Snowboards. They are awesome. And sexy as hell. You see that nice, curvy waist? oh yeah…
OK I don’t have a snowboard fetish. Swear I don’t. But they ARE pretty damn good looking things.
There are so many different types of snowboards these days in comparison to when the sport started off a few decades ago, its almost impossible to not make a mistake when you’re getting your first board without doing some study.
To make your riding much more enjoyable and progressive, you need the right board for you, and to find the right board you need to learn the following.
- board size
- camber type
- board flex
- base material
Lets start with board size.
Getting a right sized board for you is probably the most important part of choosing your board.
Boards should be approximately 20-15cm shorter than you, so around the height of between your chin and nose when you have the board standing in front of you.
Longer boards provide more stability at higher speeds, shorter boards are easier to maneuver.
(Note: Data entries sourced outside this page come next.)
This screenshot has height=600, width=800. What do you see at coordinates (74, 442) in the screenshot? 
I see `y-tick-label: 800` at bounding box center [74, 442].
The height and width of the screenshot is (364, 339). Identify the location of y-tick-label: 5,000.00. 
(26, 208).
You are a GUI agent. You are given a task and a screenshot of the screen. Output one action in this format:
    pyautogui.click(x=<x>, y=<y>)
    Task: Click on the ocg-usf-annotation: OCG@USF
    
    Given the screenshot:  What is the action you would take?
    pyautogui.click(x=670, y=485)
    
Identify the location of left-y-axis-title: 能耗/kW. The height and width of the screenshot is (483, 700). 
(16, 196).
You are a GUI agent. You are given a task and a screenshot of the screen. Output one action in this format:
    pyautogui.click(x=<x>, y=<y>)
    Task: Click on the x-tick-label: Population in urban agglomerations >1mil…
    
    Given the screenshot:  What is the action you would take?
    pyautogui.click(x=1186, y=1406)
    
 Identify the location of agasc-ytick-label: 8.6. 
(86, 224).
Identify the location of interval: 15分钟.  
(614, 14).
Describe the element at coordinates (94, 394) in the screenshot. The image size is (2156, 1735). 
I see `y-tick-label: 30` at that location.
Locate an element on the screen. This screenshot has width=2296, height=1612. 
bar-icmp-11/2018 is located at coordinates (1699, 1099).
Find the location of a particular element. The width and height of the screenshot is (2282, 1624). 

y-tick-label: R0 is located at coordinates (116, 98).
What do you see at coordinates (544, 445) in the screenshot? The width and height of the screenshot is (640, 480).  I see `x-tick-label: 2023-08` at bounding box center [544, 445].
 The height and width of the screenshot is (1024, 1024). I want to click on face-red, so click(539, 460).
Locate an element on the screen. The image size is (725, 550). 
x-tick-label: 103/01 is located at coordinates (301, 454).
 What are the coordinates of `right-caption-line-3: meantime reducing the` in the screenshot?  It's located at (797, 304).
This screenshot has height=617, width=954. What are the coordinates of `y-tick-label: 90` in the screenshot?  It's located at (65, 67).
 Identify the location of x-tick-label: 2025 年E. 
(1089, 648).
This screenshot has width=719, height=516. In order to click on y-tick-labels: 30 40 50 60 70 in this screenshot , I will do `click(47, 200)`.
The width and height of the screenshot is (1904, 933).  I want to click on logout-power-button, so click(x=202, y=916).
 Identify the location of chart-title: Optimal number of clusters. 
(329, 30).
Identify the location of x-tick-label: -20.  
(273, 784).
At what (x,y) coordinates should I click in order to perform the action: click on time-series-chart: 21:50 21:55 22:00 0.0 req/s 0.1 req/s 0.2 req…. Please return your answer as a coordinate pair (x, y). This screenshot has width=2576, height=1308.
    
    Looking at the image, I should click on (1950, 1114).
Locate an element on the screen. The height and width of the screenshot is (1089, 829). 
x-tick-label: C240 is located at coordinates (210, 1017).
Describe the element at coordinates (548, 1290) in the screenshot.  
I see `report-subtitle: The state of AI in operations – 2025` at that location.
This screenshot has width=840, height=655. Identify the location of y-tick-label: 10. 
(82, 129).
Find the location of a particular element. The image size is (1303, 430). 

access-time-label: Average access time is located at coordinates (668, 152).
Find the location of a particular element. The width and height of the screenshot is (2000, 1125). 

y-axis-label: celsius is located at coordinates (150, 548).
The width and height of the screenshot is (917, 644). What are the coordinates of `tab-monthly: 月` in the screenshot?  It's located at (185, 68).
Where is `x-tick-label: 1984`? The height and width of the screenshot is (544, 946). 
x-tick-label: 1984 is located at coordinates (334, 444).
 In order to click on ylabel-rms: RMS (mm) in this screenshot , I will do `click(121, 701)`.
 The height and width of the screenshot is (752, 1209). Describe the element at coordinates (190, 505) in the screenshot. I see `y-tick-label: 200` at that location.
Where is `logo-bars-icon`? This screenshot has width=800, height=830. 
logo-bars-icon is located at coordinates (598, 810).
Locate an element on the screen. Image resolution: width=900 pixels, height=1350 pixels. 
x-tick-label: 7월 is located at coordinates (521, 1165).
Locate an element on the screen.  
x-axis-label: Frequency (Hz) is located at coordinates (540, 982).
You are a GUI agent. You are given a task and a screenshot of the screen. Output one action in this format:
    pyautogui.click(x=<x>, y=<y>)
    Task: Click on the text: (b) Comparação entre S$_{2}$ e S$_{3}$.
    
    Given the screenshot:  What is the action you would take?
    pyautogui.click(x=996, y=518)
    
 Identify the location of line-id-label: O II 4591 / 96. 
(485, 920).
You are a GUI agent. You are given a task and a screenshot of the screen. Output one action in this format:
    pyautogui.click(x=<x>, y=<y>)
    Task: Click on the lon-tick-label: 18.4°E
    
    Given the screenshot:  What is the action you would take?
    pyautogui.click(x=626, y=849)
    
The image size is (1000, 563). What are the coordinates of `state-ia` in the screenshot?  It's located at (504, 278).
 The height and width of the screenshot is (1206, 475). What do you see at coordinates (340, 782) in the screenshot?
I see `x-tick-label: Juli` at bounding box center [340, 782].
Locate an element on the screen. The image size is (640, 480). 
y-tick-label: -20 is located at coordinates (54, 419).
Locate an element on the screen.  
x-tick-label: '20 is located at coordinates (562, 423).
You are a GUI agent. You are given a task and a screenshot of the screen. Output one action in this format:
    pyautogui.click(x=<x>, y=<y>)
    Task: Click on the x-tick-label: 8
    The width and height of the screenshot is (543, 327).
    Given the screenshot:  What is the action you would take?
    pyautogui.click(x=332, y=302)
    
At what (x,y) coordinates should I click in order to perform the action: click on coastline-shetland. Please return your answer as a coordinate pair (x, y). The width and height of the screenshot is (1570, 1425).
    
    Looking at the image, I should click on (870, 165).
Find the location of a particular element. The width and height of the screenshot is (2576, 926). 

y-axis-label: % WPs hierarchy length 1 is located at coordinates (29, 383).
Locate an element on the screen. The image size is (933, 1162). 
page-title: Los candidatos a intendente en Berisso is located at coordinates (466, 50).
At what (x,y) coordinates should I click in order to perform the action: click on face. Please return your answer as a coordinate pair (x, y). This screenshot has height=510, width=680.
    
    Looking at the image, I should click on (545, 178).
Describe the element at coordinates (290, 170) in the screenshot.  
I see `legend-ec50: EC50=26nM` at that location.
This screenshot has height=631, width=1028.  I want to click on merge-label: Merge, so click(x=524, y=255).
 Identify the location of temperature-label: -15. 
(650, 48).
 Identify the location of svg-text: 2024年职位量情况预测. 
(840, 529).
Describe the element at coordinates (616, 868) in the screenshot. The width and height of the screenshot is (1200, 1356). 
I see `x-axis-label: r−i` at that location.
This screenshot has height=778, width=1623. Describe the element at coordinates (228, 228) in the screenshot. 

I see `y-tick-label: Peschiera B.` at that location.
Beginners will find it easier to learn on a shorter board because it gives you better control. This is different to surfing, larger and longer boards only give more stability to the rider at higher speeds. Therefore to have beginners on longer boards… they will find it hard to control the board and will end up hating snowboarding.
Board size also generally affects the type of snowboarding you are doing- freeriders will benefit from longer boards and park riders will benefit more from shorter boards. Its not the rule though, in the case of riders who like to hit large kickers, a longer board will help with stable landing.
The world of choosing your gear can be complex.. so you need to evaluate the your own style of riding to choose your gear accordingly.
Camber in a snowboard is the shape of the snowboard when seen from the side. Normal, standard camber has a bow shape where the middle of the snowboard is lifted from the ground with the areas close to the tail and nose touching the ground.
Recently, a whole load of new types of cambers were introduced by many companies. Below are just a few of those new camber types.
All these different types of cambers give you a different ‘feel’ when you ride and each of them can be suitable for certain style of riding.
For beginners, the reverse camber is probably the best since it is more forgiving (1 less contact point, less faceplants) and its easier to initiate turns.
Here is a breakdown of the pros/cons of each camber type (Im gonna put this on a separate page because this page is already gonna be loooong…).
CAMBER TYPES <- click me
Most boards have a flex rating of 1-10. It shows the hardness/softness of the board which is another important thing to consider when choosing a board. Soft boards are better for beginners because they are easier to control as they easily flex in response to the bindings. In contrast hard boards are better for advanced freeriders because they shake less under high speeds.
Most snowboard company websites should show each board’s flex rating. If you’re in a shop and the board does’nt have all the technical info on it or if you are getting a second hand board, you can test the flex of the board by holding the nose with one hand with the tail firmly planted by your foot on the ground and using the other hand to press the center of the board.
One last thing. There are two base materials; sintered and extruded.
Sintered bases are higher quality and more expensive. They’re also more expensive to fix but much faster than extruded boards when waxed, because sintered bases absorb more wax.
Extruded bases are cheaper and easier to fix but slower than waxed sintered bases. (Waxed extruded bases are faster than unwaxed sintered bases however).
Most boards these days seem to use sintered bases. Extruded bases can also be frequently seen but mostly in low-end boards or jib- focused boards as jibbing can damage or wear out the base much faster.
If you’re a beginner, the base material does’nt really matter that much in my opinion. I would recommend sintered though, if you’re practicing on a mountain with a few flat areas then nicely waxed sintered boards will get you through those flats way easier than extruded bases.
I can see how a beginner could think oh, but I’m only a beginner, I’d rather not slide too fast when I’m only trying to learn…
Nope, still recommend sintered. If you go too slow, it would be hard to learn linking turns.
(Also, on a relatively related note, when I was young I bought some rollerblades. I got the ones with plastic wheels cause someone said that rubber wheels were faster and I was scared that Id get out of control and go too fast on the rubber ones. After I went for a ride with them on though, I wished that I got the rubber ones… because the plastic one was so freaking loud on the concrete!
Lesson was learned. DO NOT BE AFRAID OF SPEED).
If you’re a speed junkie go with sintered and make sure you keep your board nicely waxed at all times. Its worth it.